Tage am Meer


Seit 2004 arbeitet Janet Lindemann als Freie Journalistin auf der Insel Rügen. Sie interessiert sich besonders für die Themen Kultur, Natur, Tourismus und Reisen. Ihre Text- und Bildbeiträge erscheinen unter anderem im Sommer-Magazin der Ostsee-Zeitung, dem Magazin für schlaue Eltern... mehr

Immer faszinierend

Ein rauschendes Fest der Farben und Düfte wird auf der Insel Rügen im Herbst gefeiert. Wenn die Bäume ihr buntes Blätterkleid anlegen und in der Luft der würzige Geruch von aufgewühlter Erde liegt. Dann ist Zeit und Ruhe zum Krafttanken und Durchatmen am Strand, der im Gegensatz zu den turbulenten Sommermonaten menschenleer erscheint. Weit über das Land ist das Geschrei der Möwen zu hören, die pfeilschnell in die Ostsee abtauchen, um den einen oder anderen fetten Brocken zu erhaschen.

Kraniche finden sich am Himmel zum V zusammen. Trompetend lassen sie sich im Abendrot in den seichten Boddengewässern nieder, um sich auszuruhen. Denn bereits am nächsten Morgen geht es für die eleganten Vögel wieder hinaus auf abgeerntete Felder.

Wenn man die Einheimischen fragt, wann es auf der Insel am schönsten ist, bekommt man garantiert zu hören: im Frühjahr und im Herbst.
Das ist die Zeit, in der man in der Natur so wunderbar seinen Gedanken nachhängen und Pläne für den Rest des Jahres schmieden kann. Nicht selten bei sommerlichen Temperaturen. Cafés und Restaurants locken mit verführerischen Angeboten. Die Einheimischen haben Zeit für Gespräche. Man freut sich über die ersten Gäste oder auf die kühle Jahreszeit, die Erholung verspricht.

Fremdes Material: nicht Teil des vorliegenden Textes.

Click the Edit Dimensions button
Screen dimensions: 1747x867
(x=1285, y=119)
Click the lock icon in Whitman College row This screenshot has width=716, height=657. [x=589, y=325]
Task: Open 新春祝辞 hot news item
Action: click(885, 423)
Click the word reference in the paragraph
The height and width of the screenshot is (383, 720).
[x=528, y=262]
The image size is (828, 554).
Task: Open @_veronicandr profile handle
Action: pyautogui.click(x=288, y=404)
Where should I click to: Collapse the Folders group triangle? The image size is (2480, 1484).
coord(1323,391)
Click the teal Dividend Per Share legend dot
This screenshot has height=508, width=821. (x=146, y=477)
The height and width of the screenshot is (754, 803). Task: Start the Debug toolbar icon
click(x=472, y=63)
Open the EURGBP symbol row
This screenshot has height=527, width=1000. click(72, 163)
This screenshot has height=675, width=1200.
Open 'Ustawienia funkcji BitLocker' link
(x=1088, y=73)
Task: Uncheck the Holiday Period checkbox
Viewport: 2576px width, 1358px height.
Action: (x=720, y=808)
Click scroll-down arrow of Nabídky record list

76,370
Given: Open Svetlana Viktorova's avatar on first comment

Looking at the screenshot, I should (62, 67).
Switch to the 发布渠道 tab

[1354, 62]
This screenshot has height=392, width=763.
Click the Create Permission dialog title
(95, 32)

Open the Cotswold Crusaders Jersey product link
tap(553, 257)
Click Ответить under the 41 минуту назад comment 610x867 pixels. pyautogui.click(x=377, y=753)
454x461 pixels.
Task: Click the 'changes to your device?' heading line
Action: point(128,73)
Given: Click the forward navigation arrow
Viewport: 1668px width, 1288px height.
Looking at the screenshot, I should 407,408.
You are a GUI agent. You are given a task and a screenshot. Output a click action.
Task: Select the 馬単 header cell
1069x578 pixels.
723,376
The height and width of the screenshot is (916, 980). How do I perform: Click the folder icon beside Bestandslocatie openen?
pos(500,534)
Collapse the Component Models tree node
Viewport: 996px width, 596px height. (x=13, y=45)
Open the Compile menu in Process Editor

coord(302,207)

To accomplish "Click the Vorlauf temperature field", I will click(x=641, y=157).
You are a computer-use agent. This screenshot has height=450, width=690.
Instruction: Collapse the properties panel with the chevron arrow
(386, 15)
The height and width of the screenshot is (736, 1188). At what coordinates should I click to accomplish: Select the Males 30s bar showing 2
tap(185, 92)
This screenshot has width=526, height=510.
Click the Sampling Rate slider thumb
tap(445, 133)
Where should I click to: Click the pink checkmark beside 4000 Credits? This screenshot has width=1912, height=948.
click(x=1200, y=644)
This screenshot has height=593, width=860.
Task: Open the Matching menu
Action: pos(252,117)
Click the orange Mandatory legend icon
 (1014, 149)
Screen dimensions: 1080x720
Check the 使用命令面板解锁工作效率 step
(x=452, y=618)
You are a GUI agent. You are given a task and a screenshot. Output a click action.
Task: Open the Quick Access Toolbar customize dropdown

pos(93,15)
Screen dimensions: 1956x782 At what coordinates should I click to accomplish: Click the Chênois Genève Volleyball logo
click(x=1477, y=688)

Hartgesottene setzen sich am Abend mit heißem Tee aus der Thermoskanne an den Strand, schauen, wie die Sonne im Meer versinkt oder beobachten die Kindern beim Sandburgenbau. Der Anblick vertreibt trübe Gedanken. Wellen rollen rastlos an das Ufer und mit etwas Glück bringen sie Bernsteine mit.

Im Winter gehört die Insel den Einheimischen. Nur zum Jahreswechsel erwacht die Insel noch einmal kurz aus ihrem Winterschlaf. Dann lodern hier und da an den Stränden die Neujahrsfeuer. Man rückt zusammen und wärmt sich mit Glühwein und Erinnerungen an den letzten Sommer auf Rügen. Wenn die Temperaturen tagelang unter Null sind, dann kann man an der Küste ein besonderes Naturschauspiel erleben: Eisschollen, die sich zu meterhohen Bergen auftürmen. Dieses Spektakel lässt sich besonders gut am Thiessower Haken im Südosten der Insel beobachten. Dem Ort, an dem der Greifswalder Bodden und die Ostsee zusammentreffen. Dick einmummeln heißt es bei einem Spaziergang. Denn mitunter weht dort ein eisiger Ostwind und die Temperaturen klettern runter bis auf Minus zehn Grad.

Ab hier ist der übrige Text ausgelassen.